How is a Individual Mandate Penalty Enforced?

The Individual Mandate


Starting in 2015, individuals filing a tax return for the previous tax year will indicate which members of their family (including themselves) are exempt from the individual mandate. For family members who are not exempt, the taxpayer will indicate whether they had insurance coverage. For each non-exempt family member who doesn’t have coverage, the taxpayer will owe a payment. Spouses who file a joint return are jointly liable for the penalties that apply to either or both of them. Any individual who is eligible to claim a dependent will be responsible for reporting and paying the penalty applicable to that dependent.
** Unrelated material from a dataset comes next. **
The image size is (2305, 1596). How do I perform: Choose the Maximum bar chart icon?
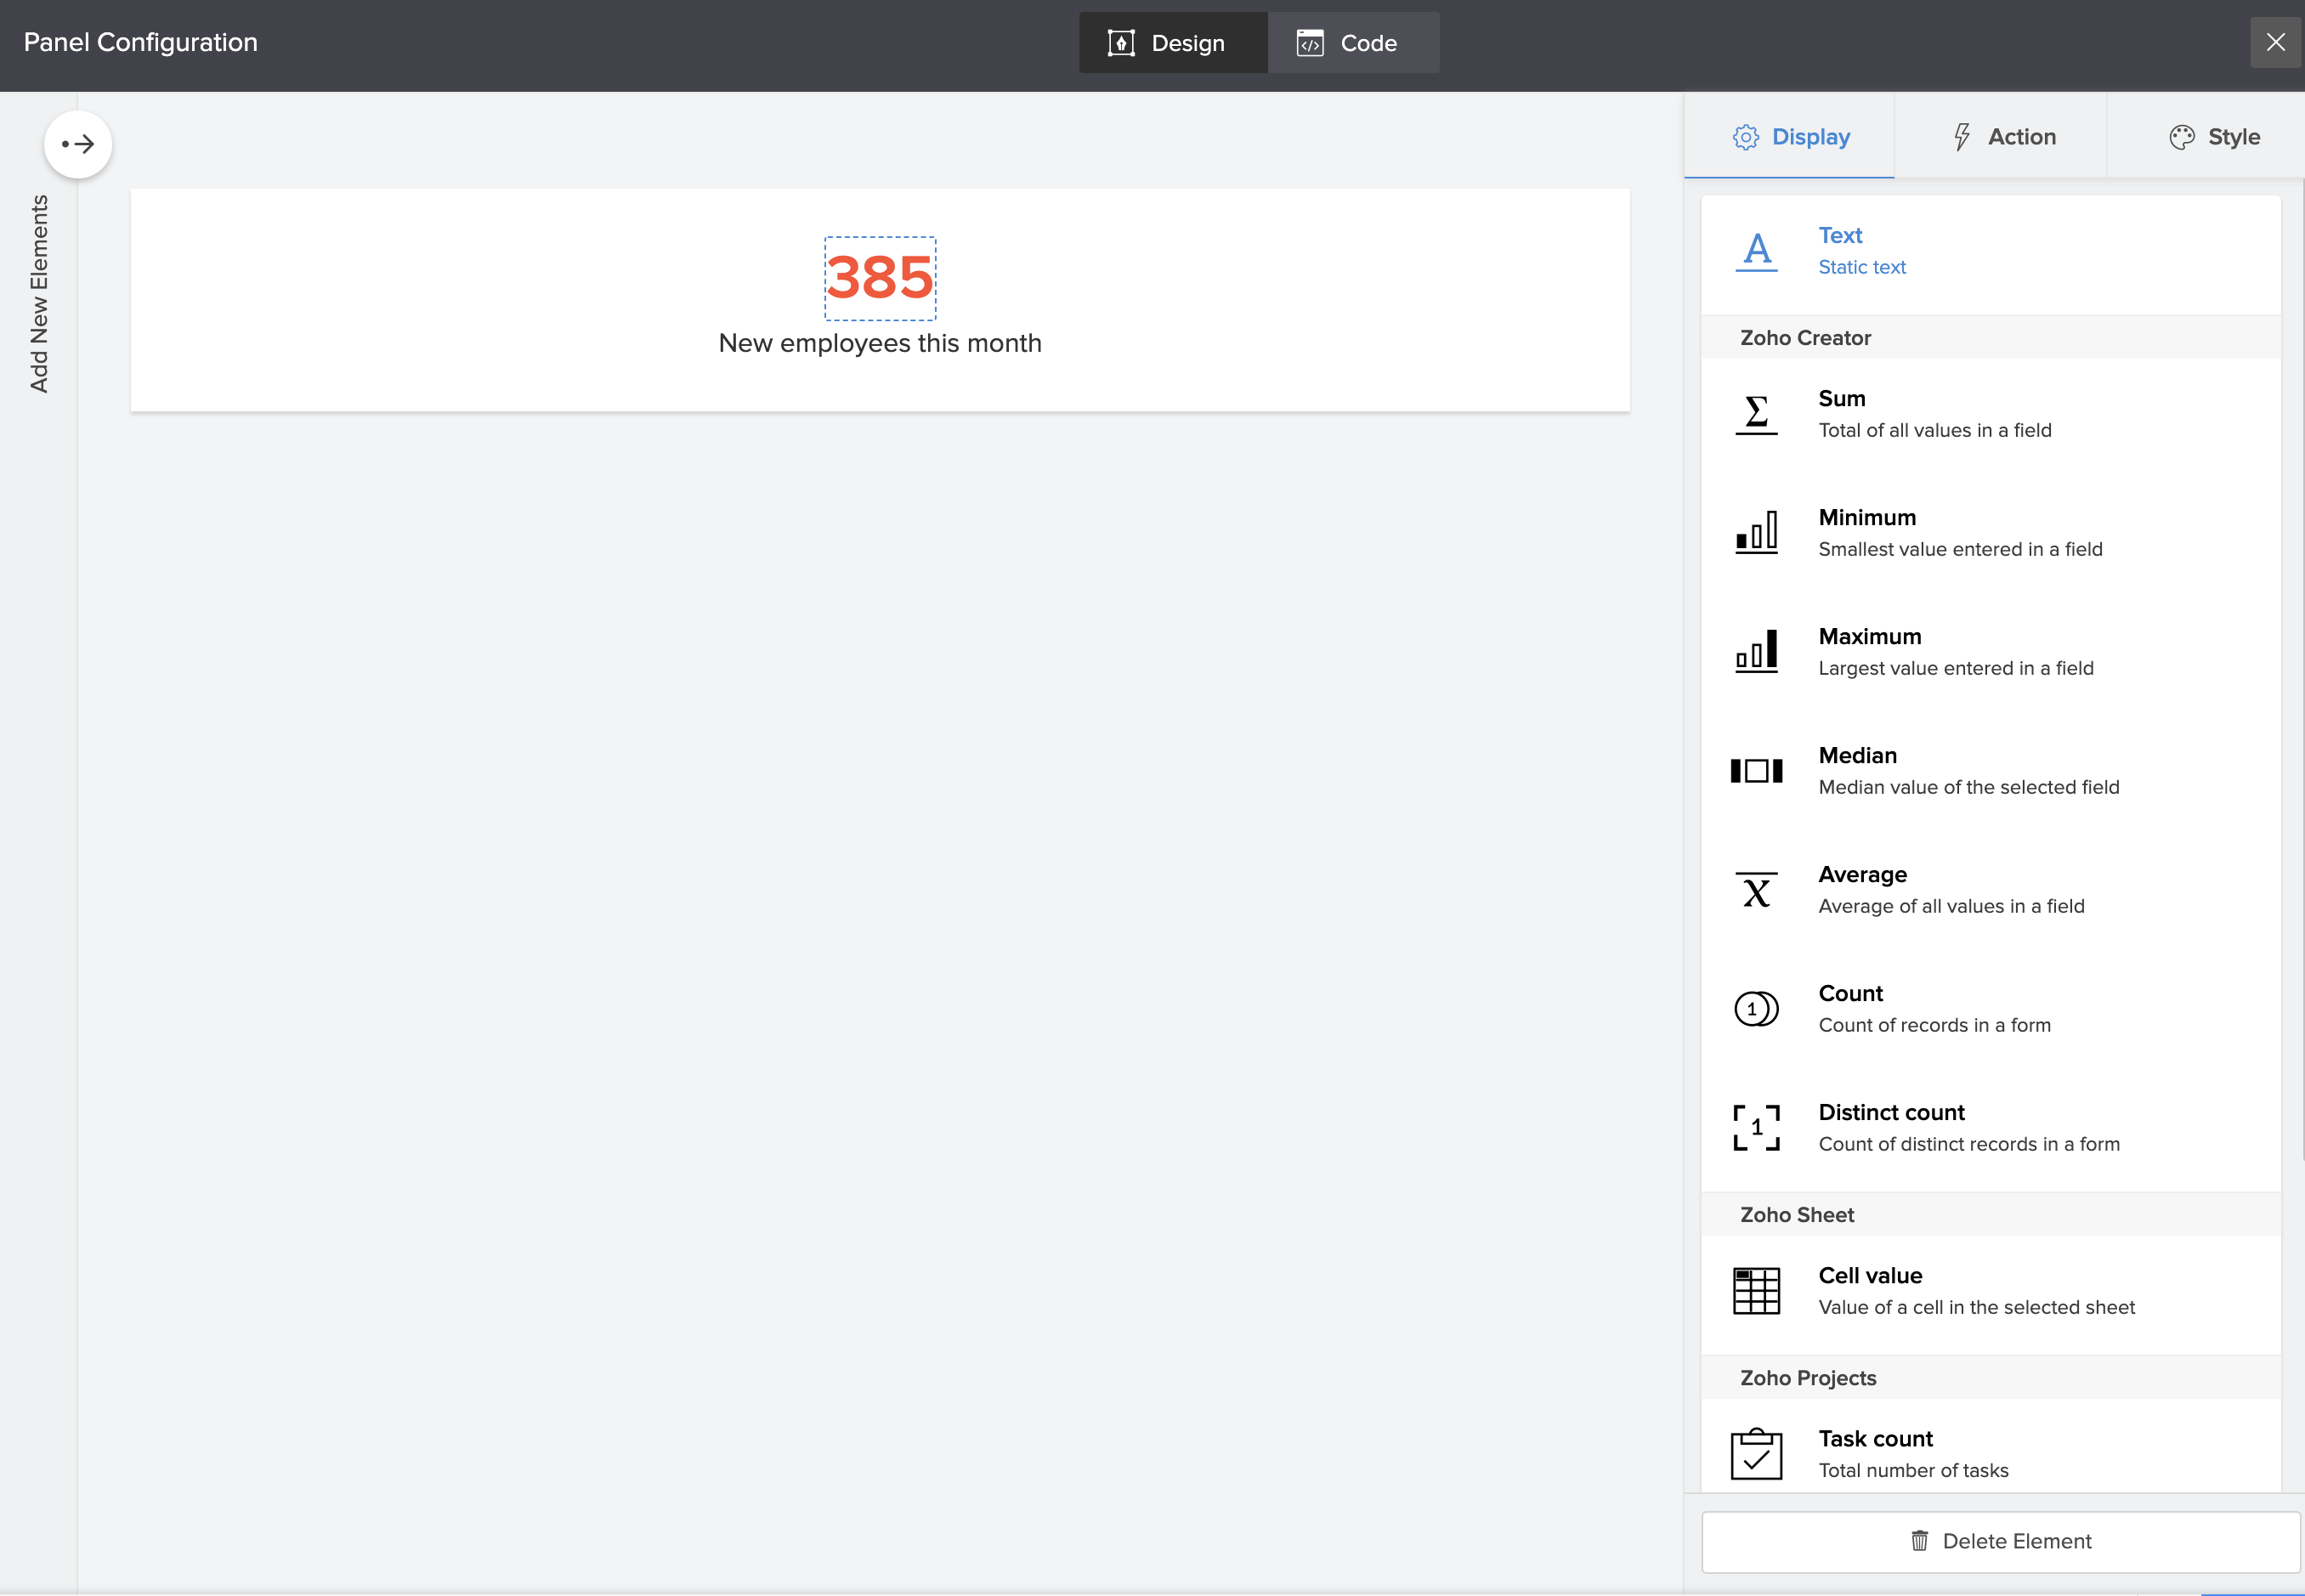click(1756, 651)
The IRS will generally assess and collect individual mandate penalties in the same manner as taxes. However, the ACA imposes certain limitations on the IRS’ ability to collect the penalty. As a result, it is likely that any assessable penalty under the individual mandate will be subtracted from the tax refund that the individual is owed, if any.

The Affordable Care Act (ACA) requires most individuals to obtain acceptable health insurance coverage for themselves and their family members or pay a penalty. This rule, which took effect in 2014, is often referred to as the “individual mandate.” Individuals may be eligible for an exemption from the penalty in certain circumstances.

On July 1, 2013, the Department of Health and Human Services (HHS) released a final rule on the individual mandate, which finalized provisions in a proposed rule issued on Feb. 1, 2013. Also, on Aug. 30, 2013, the Internal Revenue Service (IRS) issued a separate final rule on the individual mandate, finalizing provisions in their proposed rule issued on Feb. 1, 2013. These final rules generally adopt the proposed standards without significant change, including:

     • Exemptions from the individual mandate;

     • The method for calculating the penalty; and

     • Standards for designating certain coverage as constituting
        “minimum essential coverage.”

In conjunction with the final rules, HHS issued additional guidance specifically on the hardship exemption. The IRS issued Notice 2013-42 to provide transition relief for individuals who are eligible to enroll in employer-sponsored health plans with non-calendar year plan years, as well as related questions and answers for individuals.

Finally, on Jan. 27, 2014, the IRS published another set of proposed rules that supplement and clarify the earlier final rules, as well as Notice 2014-10 to provide transition relief from the individual mandate for months in 2014 in which individuals have certain limited-benefit health coverage that is not minimum essential coverage.